Se você assistiu — ou pretende assistir — à série, vai encontrar estes casos lá. Eles mesclaram ficção e realidade de forma sensacional, então se você tiver lido o livro e assistir ou fazê-lo depois com certeza vai dar um toque à mais para a leitura. Isso sem contar que no livro, apesar de termos passagens sobre a vida pessoal de John Douglas, não é tão focado assim como na série, ou seja, não corta o clima de querer saber sobre os assassinos de maneira brusca — uma das coisas que me incomodaram em Mindhunter da Netflix, eu não queria saber sobre a vida amorosa do Holden (sim, eu estava negando romance haha) e sim queria vê-lo conversando com os assassinos e criando todo o setor do FBI relacionado aos “unsubs” (que na realidade não tinham nada de un — um sufixo negativo em inglês).
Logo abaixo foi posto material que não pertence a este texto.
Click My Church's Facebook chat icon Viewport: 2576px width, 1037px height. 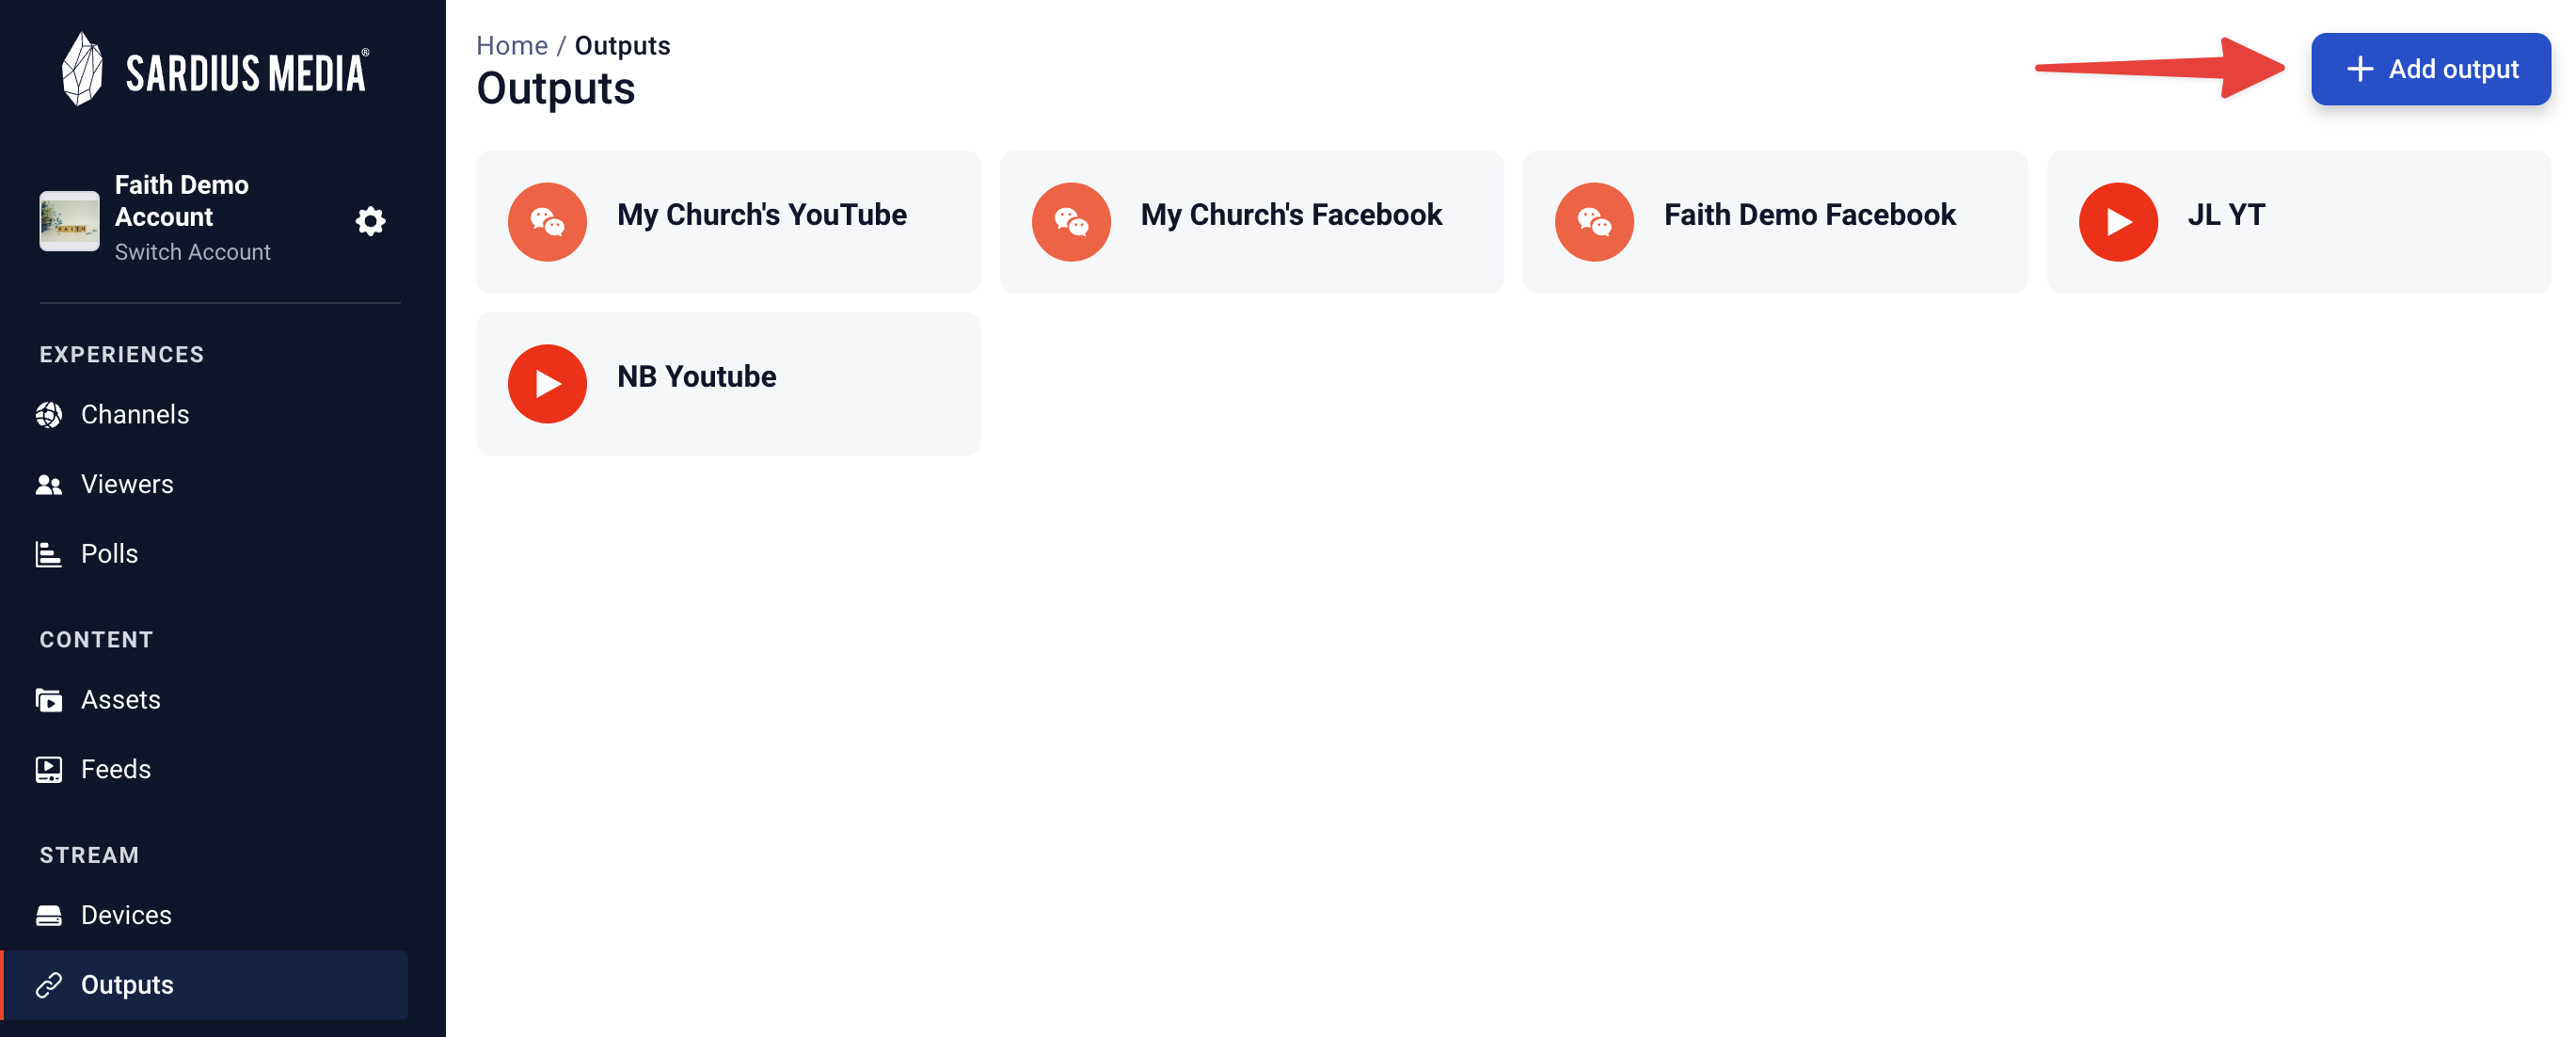pos(1071,222)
Falando na diferença entre a adaptação e ao livro (já que é impossível não fazê-lo), também posso citar uma vantagem relacionada à série: no caso, nela, temos espaço para ver os atores agindo como os criminosos e contando tudo em primeira pessoa, mostrando atitudes e “dar rosto aos nomes”. Ou seja, é uma maneira de contar sobre os crimes muito interessante!

No entanto, há um grande problema na edição que eu comprei de Mindhunter. O trabalho de tradução não foi nem um pouco do meu agrado. A construção das frases, com tantos “e” iniciando orações e até mesmo parágrafos me deixou bastante incomodada, assim como também diversas escolhas do tradutor. Isso quebrou muito o meu aproveitamento do livro (talvez eu seja chata demais e fico analisando até o que não devo quando leio uma tradução, haha. Ela parece ter sido feita às pressas demais, sem tempo para uma revisão mais cuidadosa…infelizmente não é a primeira vez que pego um livro da editora que algo do tipo acontece. Quem sabe numa próxima edição tudo seja melhorado? A boa notícia: se você lê em inglês, hoje sem querer me deparei com Mindhunter em paperback na Saraiva! #ficadica

A nota do plot do livro seria 4/5 (algumas partes sobre a vida pessoal do John Douglas me deixaram um pouquinho entediada, vou confessar, haha), enquanto à tradução, eu dou um baixo 2/5. Por isso, minha nota aqui no blog será com base no conteúdo do livro e não na tradução, ok? HeheTodo o conteúdo de Mindhunter é muito, muito interessante e se você gosta do assunto com certeza é uma leitura quase obrigatória. Afinal, aqui no Brasil (infelizmente) não temos tanto conteúdo midiático ou literário sobre serial-killers (se vocês repararem, muitos deles são chamados de maníacos aqui), só relatos jornalísticos sobre os crimes — o que também é muito interessante —, mas não a maneira que a polícia estuda para prendê-los! O que me faz pensar que seria sensacional encontrar alguma literatura do mesmo estilo que Mindhunter sobre criminosos brasileiros também!

Se você gostou da série que teve o livro como base e/ou se assiste/gosta de séries como Criminal Minds, eu total recomendo a leitura de Mindhunter! Você com certeza não vai se arrepender, em especial porque sabemos o lado da história daqueles que abriram o caminho para o estudo/prisão de serial killers e ter o foco voltado em como isso aconteceu ao invés de apenas nos casos/crimes é realmente um presente para quem gosta do assunto!